Перевод Анны Ковалевой
Примечания
1 Йоргос Сеферис (1900 — 1971; настоящая фамилия — Сефериадис) — один из величайших греческих поэтов в истории мировой литературы, нобелевский лауреат по литературе 1963 года, которая была присуждена ему с формулировкой «за выдающиеся лирические произведения, написанные с глубоким восприятием мировоззрения древнегреческой культуры». Также всю свою жизнь Йоргос Сеферис был кадровым дипломатом, в том числе послом в Великобритании.
2 Черные полковники, устроившие государственный переворот 21 апреля 1967 года, называли его «революцией, спасшей нацию» от «коммунистического заговора», который якобы поразил систему государственного управления, армию, средства массовой информации и образование.
3 Национально-освободительный фронт Греции (гр. ЭАМ) — объединение представителей различных политических и гражданских сил в Греции, боровшееся против нацистской оккупации.
4 День Святого Георгия пришелся на понедельник 6 мая 1968 года, то есть запись сделана через месяц с лишним после того, как Йоргос Сеферис выступил с заявлением, в котором осуждал диктатуру.
5 Перевод фрагмента поэмы Йоргоса Сефериса «Саламин Кипрский» — Ипполит Харламов.
6 Притан — в древних Афинах член государственного совета, в некоторых полисах — правитель.
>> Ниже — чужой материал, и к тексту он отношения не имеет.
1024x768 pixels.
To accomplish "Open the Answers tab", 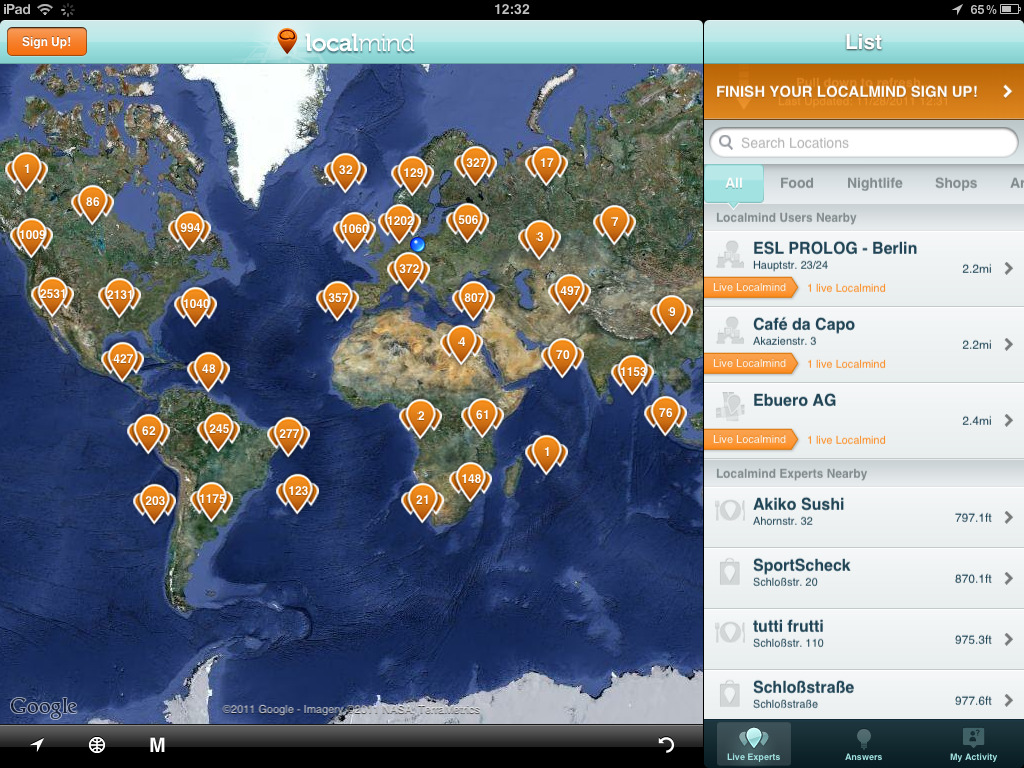I will coord(863,744).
7 «Вернувшись, нашел в почтовом ящике еще одно твое короткое письмо от 5 декабря с вырезкой из TIMES LIT.SUP: на два зернышка пшеницы, а сколько болтовни, да еще такой бесцветной. “Свободные” греки за рубежом иногда заставляют меня дрожать за будущее нашей несчастной страны: самовосхваление, вздор да пустая риторика, боже ж ты мой!» (Из письма Сефериса от 10 декабря 1968 года). TIMES LIT.SUP — Times Literary Supplement — Литературное приложение к газете Times.
8 Фила в древней Греции — родовая община и, позднее, территории, на которых такие общины проживали. В данном случае имеется в виду вся греческая нация.
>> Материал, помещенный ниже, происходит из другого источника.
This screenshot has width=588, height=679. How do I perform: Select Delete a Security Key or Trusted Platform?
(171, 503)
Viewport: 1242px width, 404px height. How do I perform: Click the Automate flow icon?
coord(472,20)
9 Перевод фрагмента стихотворения Йоргоса Сефериса «Кошки святого Николы» — Ипполит Харламов.
10 Иоаннис Макрияннис (1797–1864) — военачальник во время Освободительной войны Греции 1821-1829 годов. Позднее — политик. С 1829 по 1850 писал мемуары, которые стали одним из самых важных источников по истории Греции того периода. Сам Сеферис, считавший Иоанниса Макриянниса «отцом современной греческой прозы», заметил в годы Второй мировой войны, что «в наши времена, … когда все ищут в других нечто чистое, постоянное и сострадание, следует говорить о таких людях, как Макрияннис».
11 В своих «Воспоминаниях» Иоаннис Макрияннис рассуждает о таком явлении, как «закваска эллинизма», не позволяющая погибнуть Греции. И в далеком прошлом, и ныне все дикие звери стремятся пожрать нас, говорит Макрияннис, стремятся и не могут: но сколько бы они нас не поедали, все одно от нас остается закваска.